• [Work to be completed]
Reproduce the listing below as it stands. Leave out each image.

• [Records supplied]
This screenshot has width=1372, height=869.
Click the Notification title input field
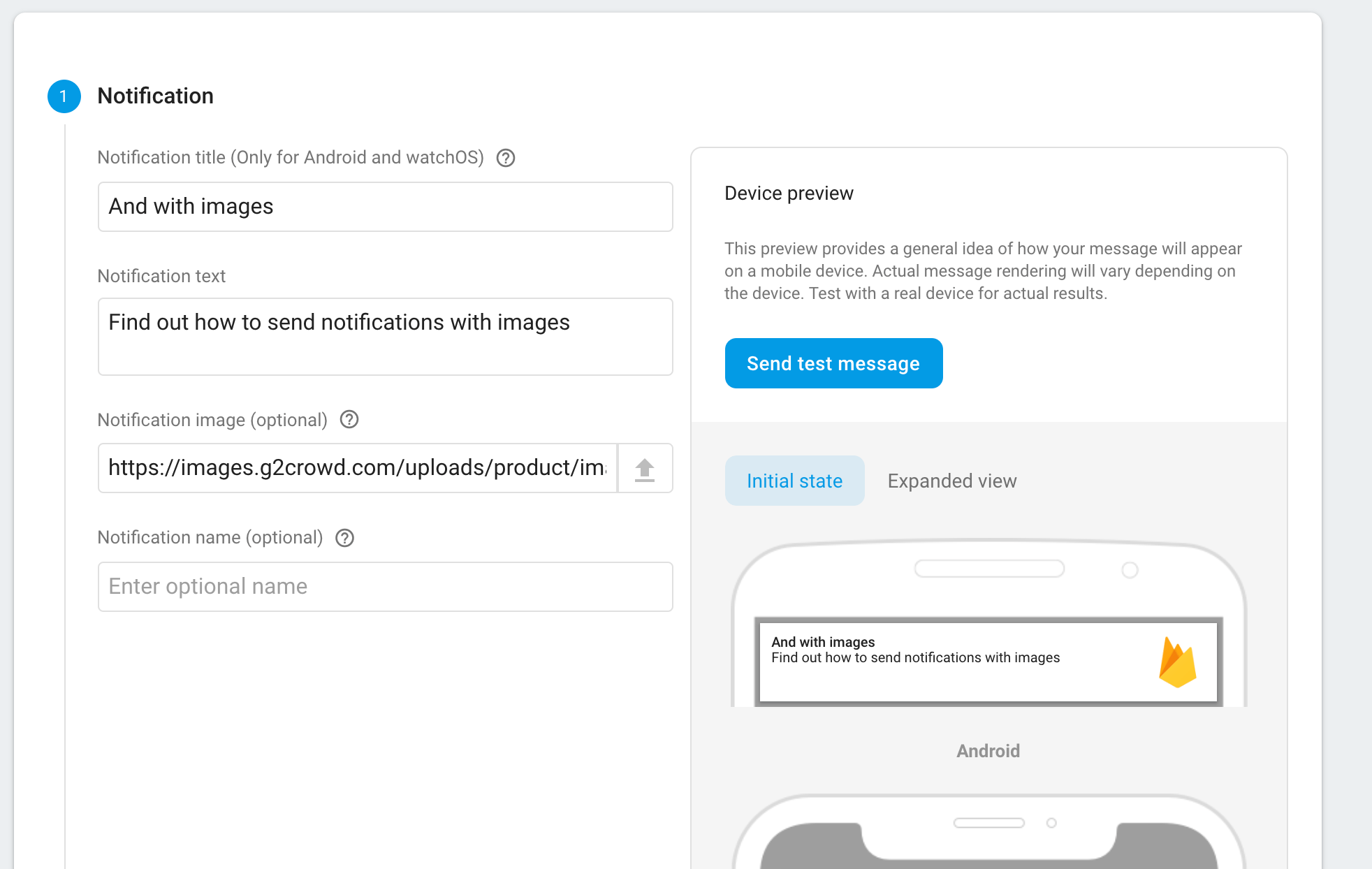(x=385, y=207)
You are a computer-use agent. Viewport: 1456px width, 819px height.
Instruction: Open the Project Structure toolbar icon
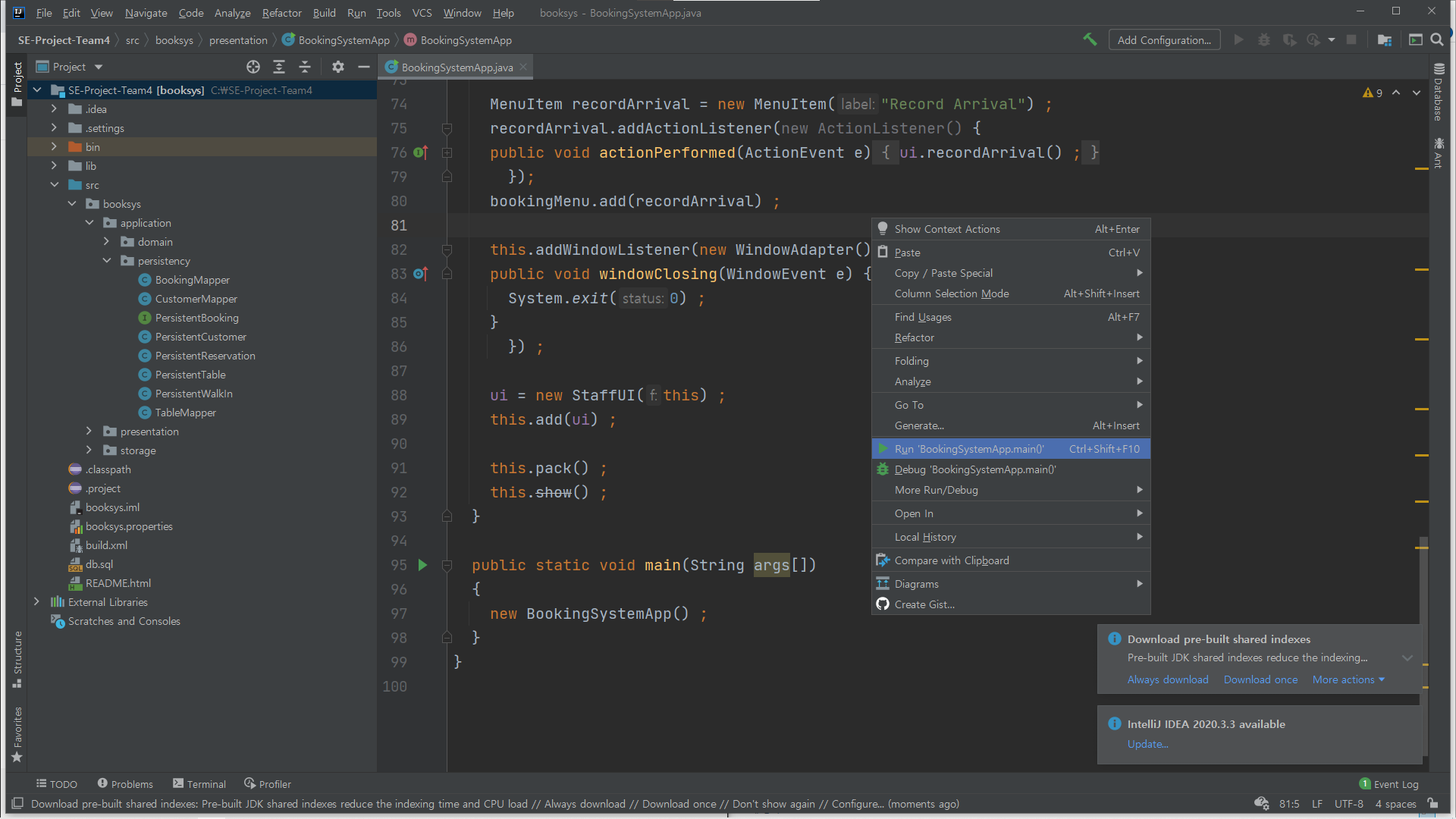[1385, 39]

• [Solution to this task]
This screenshot has width=1372, height=869.
Click the Notification title input field
(x=385, y=207)
You are a computer-use agent. Viewport: 1456px width, 819px height.
Instruction: Open the Project Structure toolbar icon
[1385, 39]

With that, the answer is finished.